Extracted data entries:

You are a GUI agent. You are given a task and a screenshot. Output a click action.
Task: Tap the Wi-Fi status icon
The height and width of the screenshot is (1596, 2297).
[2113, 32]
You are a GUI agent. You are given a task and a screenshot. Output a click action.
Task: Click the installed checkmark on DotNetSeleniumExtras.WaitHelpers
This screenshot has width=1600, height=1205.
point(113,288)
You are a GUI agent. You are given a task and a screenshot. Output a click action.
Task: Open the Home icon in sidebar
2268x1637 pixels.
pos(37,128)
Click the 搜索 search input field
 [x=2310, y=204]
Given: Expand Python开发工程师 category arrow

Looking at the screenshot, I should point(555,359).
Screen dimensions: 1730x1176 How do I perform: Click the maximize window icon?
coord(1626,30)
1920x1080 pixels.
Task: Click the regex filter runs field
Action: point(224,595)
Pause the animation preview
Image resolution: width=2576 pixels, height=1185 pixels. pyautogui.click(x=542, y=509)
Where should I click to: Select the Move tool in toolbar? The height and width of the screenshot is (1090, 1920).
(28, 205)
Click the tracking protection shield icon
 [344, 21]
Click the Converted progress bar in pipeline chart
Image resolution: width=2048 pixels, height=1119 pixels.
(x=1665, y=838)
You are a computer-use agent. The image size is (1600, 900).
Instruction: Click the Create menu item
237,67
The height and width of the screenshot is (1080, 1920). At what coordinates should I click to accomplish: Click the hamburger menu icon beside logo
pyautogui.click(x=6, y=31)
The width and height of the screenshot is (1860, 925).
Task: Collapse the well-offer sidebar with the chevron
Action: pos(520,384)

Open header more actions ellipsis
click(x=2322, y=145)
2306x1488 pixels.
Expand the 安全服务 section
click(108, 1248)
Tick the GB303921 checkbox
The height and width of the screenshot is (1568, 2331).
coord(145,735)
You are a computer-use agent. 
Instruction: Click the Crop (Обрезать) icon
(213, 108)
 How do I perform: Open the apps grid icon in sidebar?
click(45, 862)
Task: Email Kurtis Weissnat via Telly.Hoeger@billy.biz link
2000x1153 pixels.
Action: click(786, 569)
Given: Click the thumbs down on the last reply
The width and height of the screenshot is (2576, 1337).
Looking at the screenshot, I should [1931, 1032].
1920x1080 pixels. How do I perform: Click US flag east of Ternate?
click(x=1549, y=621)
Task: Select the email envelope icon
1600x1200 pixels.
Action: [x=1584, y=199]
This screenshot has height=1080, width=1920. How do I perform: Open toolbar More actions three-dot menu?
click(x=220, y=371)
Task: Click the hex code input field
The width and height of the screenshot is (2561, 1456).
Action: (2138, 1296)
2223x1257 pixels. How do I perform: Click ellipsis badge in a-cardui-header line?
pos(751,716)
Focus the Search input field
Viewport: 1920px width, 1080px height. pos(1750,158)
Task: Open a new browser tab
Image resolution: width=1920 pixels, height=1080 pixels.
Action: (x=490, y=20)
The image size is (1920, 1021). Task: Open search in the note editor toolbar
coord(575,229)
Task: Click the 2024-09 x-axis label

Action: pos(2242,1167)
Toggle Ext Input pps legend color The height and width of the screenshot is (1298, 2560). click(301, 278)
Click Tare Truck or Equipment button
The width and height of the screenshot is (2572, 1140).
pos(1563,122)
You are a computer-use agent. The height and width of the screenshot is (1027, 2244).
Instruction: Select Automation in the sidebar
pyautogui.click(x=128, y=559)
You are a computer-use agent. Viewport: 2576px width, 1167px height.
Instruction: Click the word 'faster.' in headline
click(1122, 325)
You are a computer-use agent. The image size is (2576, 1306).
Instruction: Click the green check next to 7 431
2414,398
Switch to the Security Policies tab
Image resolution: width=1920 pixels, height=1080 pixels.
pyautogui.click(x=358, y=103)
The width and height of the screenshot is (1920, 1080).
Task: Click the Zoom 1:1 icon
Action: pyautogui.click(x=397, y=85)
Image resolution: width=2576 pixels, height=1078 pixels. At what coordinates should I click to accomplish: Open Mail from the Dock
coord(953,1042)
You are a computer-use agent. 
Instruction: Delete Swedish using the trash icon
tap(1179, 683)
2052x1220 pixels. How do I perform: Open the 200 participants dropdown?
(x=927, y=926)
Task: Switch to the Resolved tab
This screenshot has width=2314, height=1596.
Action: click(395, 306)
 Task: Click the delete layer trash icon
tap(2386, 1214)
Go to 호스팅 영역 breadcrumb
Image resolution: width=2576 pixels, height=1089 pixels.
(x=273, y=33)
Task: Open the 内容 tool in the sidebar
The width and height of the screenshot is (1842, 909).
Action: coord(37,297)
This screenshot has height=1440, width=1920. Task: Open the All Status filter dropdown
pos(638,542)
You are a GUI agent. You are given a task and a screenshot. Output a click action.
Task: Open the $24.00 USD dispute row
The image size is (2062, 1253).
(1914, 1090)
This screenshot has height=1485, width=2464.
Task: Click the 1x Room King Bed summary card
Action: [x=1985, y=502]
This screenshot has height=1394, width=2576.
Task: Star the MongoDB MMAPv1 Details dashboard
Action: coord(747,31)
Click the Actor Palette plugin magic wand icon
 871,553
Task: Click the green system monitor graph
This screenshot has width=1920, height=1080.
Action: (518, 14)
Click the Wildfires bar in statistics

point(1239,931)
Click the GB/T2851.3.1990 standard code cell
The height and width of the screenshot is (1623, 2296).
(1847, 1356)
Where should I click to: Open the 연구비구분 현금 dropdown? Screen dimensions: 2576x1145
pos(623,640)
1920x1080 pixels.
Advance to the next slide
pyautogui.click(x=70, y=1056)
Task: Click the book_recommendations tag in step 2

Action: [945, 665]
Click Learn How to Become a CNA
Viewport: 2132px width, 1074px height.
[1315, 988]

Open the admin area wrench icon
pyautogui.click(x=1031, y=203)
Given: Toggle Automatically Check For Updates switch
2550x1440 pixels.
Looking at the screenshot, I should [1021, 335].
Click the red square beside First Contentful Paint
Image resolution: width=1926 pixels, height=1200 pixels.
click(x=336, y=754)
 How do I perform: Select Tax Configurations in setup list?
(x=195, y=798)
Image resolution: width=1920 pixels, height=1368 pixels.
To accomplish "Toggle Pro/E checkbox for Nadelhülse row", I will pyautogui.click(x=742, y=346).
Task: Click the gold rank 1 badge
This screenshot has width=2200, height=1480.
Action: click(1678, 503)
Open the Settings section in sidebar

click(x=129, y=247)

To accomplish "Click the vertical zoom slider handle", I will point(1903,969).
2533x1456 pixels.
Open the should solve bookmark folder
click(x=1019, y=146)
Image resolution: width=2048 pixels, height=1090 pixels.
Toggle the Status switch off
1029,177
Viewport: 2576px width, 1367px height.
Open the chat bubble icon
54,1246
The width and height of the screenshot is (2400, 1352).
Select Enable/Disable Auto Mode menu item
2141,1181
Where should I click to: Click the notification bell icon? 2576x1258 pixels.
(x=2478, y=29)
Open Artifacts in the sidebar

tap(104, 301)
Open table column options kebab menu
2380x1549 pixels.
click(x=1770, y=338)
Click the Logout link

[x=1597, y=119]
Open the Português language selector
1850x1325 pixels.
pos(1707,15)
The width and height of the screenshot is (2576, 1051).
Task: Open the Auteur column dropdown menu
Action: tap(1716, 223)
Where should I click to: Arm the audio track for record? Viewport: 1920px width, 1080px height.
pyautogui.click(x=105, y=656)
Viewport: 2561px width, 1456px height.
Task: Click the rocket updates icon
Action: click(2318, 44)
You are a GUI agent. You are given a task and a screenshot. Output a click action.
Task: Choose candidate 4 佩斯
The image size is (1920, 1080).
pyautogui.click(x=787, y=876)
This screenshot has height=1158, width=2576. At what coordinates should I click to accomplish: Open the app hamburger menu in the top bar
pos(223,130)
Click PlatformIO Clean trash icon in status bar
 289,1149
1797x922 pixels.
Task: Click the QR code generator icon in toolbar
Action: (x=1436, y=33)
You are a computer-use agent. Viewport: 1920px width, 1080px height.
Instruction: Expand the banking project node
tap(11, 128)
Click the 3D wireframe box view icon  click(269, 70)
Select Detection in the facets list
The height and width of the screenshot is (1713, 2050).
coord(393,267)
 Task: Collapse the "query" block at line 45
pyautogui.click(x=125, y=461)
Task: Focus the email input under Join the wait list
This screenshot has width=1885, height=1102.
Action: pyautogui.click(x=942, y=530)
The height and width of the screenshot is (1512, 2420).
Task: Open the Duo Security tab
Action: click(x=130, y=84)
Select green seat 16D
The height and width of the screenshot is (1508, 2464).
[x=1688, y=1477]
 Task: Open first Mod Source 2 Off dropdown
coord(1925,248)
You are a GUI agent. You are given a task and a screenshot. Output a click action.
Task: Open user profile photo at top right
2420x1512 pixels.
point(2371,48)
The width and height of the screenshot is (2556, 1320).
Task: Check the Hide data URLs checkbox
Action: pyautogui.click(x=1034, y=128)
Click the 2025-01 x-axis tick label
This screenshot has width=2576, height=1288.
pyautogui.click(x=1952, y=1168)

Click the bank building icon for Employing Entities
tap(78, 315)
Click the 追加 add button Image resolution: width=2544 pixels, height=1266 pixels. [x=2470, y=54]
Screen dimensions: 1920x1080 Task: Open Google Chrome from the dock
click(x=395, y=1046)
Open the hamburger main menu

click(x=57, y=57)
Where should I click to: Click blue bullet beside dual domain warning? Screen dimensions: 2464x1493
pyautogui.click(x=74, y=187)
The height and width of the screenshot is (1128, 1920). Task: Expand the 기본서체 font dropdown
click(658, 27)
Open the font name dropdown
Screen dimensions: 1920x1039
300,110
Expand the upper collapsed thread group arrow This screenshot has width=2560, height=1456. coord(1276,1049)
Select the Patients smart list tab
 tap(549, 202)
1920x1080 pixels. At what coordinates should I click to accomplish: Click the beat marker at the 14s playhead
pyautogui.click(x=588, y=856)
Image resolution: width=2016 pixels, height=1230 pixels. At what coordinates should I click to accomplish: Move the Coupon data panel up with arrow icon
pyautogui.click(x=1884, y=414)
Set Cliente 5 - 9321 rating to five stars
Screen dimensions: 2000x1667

■ **Assignment**: Write out, exactly as shown, only the lines running from the one that contains "Image resolution: width=2016" to the last line above.

■ **Answer box**:
Image resolution: width=2016 pixels, height=1230 pixels. At what coordinates should I click to accomplish: Move the Coupon data panel up with arrow icon
pyautogui.click(x=1884, y=414)
Set Cliente 5 - 9321 rating to five stars
Screen dimensions: 2000x1667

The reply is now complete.